* **Exercise**: Look through the records below and collect all lines that hold the string "World".

+ + +

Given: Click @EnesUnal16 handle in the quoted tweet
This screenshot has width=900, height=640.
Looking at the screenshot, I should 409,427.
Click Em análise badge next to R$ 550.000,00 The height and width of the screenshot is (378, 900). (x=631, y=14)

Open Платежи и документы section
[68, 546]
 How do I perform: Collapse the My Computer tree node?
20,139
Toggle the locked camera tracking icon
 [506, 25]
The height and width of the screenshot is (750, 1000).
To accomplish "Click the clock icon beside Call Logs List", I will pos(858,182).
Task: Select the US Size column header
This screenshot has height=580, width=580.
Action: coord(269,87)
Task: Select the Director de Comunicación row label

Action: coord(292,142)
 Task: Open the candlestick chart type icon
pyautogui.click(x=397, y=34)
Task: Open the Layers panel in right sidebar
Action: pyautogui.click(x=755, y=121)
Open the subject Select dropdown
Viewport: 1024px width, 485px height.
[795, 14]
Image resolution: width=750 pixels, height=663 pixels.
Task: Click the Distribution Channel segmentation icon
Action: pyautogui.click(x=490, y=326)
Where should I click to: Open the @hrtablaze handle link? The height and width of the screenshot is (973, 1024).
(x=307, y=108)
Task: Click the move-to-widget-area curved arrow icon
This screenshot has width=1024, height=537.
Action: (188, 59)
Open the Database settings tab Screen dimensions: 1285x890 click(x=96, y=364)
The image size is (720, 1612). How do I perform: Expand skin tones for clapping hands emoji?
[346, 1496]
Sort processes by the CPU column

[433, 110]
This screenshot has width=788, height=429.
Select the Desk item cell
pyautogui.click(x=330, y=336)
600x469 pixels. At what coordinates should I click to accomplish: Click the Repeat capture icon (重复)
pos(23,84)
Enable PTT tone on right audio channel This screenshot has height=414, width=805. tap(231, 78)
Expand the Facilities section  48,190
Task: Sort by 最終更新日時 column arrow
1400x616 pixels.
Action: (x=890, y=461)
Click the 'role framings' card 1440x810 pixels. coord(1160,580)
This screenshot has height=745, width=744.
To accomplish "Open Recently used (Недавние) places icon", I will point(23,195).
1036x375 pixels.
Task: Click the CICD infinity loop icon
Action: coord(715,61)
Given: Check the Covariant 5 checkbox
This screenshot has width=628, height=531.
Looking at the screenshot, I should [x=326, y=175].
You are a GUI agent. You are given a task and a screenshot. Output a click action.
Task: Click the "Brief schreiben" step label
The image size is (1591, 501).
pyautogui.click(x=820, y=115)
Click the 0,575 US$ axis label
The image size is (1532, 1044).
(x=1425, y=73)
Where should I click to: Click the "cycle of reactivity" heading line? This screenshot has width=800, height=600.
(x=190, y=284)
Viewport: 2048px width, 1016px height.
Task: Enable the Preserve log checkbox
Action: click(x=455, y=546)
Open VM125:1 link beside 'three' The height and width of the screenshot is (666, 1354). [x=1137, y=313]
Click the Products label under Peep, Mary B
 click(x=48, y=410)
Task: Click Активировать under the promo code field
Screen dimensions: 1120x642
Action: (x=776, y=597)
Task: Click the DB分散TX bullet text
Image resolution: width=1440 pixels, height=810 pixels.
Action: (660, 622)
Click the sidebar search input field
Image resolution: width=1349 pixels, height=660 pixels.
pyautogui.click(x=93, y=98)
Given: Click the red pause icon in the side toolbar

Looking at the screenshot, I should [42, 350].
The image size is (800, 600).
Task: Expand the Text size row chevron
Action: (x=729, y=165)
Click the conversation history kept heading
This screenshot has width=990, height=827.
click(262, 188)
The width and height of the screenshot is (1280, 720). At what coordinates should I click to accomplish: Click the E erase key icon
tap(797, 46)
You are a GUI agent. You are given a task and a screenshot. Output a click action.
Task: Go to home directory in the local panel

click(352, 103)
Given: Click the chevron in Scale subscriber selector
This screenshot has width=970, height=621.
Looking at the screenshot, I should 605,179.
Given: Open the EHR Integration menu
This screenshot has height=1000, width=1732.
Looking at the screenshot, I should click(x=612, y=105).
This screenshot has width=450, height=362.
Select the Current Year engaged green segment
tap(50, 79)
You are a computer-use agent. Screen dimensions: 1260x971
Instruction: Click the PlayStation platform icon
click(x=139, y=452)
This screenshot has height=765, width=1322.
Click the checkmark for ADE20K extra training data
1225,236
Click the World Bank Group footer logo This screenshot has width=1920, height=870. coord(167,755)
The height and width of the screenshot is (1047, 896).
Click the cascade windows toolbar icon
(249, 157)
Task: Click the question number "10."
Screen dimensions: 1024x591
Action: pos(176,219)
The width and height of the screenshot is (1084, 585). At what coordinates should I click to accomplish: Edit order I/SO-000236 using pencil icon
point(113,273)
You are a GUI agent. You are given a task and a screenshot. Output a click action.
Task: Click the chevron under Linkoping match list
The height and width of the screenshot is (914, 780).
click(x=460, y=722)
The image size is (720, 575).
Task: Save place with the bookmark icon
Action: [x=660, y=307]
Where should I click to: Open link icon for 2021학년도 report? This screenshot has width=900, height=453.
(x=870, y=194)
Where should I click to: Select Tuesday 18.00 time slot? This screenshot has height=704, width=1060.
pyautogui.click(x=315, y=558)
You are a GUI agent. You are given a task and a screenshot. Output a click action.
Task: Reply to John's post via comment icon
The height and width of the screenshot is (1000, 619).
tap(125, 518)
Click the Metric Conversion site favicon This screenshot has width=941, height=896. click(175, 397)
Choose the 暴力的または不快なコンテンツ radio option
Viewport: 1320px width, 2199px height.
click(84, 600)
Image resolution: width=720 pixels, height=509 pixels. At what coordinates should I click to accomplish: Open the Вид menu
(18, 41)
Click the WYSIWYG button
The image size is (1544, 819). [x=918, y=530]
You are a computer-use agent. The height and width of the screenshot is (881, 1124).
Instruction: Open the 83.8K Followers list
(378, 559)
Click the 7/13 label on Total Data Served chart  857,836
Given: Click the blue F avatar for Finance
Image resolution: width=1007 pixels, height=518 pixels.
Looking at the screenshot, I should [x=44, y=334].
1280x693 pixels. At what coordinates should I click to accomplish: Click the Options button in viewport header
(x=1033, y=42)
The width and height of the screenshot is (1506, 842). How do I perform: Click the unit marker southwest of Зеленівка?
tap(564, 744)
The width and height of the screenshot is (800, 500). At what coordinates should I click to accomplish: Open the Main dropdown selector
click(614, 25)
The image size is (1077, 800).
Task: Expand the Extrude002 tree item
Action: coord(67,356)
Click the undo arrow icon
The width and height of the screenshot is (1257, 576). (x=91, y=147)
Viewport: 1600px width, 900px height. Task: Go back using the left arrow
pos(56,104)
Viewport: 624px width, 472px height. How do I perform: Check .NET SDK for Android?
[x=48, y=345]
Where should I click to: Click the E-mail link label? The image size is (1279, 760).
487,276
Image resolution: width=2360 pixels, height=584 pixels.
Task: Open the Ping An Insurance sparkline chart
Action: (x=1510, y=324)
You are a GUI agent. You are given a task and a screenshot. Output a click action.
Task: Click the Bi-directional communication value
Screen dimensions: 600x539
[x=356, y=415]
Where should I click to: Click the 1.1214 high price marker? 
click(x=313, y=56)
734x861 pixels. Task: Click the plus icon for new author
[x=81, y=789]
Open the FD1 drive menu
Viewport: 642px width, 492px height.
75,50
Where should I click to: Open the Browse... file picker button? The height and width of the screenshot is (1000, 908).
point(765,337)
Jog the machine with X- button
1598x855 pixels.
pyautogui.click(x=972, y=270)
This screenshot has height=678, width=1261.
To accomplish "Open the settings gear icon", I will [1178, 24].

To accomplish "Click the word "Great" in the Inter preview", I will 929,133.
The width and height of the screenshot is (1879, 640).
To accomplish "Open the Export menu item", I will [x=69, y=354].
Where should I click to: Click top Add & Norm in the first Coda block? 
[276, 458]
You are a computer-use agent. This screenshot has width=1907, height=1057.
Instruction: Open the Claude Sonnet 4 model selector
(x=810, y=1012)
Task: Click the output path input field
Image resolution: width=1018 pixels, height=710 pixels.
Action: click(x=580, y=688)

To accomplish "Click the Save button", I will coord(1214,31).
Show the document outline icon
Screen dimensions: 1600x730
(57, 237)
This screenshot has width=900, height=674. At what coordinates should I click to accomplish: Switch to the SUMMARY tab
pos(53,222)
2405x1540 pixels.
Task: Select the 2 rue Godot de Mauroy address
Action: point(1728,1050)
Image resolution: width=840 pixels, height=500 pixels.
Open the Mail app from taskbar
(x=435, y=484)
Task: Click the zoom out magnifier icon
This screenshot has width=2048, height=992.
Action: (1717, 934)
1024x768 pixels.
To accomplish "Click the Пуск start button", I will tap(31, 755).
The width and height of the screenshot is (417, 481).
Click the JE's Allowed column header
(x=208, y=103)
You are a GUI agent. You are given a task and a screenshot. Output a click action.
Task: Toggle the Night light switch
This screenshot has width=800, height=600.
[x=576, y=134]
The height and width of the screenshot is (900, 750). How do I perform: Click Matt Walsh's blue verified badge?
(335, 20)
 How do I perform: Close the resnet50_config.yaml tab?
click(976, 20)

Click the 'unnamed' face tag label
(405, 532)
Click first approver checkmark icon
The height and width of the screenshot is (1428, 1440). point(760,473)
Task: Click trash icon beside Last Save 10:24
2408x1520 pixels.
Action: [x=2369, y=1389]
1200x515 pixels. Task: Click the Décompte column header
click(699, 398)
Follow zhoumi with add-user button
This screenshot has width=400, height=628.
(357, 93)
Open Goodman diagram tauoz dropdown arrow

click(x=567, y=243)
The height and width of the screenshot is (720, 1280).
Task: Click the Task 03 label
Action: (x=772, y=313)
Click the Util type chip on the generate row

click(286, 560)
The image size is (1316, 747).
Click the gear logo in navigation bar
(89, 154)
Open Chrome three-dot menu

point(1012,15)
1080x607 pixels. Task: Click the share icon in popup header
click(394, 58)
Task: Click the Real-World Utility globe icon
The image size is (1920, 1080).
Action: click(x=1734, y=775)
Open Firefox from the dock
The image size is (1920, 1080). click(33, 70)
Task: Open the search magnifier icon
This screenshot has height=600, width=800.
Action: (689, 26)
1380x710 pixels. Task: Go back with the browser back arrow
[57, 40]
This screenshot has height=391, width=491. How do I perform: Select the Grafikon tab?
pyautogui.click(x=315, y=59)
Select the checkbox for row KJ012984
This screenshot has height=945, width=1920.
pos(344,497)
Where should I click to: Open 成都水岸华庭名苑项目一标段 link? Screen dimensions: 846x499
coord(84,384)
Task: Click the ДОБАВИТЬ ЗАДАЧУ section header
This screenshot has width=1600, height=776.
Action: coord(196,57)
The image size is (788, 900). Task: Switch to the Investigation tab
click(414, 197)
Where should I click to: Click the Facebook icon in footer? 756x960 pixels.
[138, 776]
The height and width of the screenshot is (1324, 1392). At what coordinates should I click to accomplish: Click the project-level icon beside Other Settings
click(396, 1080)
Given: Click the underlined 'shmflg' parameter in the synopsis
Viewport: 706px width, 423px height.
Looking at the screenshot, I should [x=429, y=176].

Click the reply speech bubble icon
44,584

+ + +

* **Written response**:
Click the World Bank Group footer logo This screenshot has width=1920, height=870. coord(167,755)
Task: Click the Real-World Utility globe icon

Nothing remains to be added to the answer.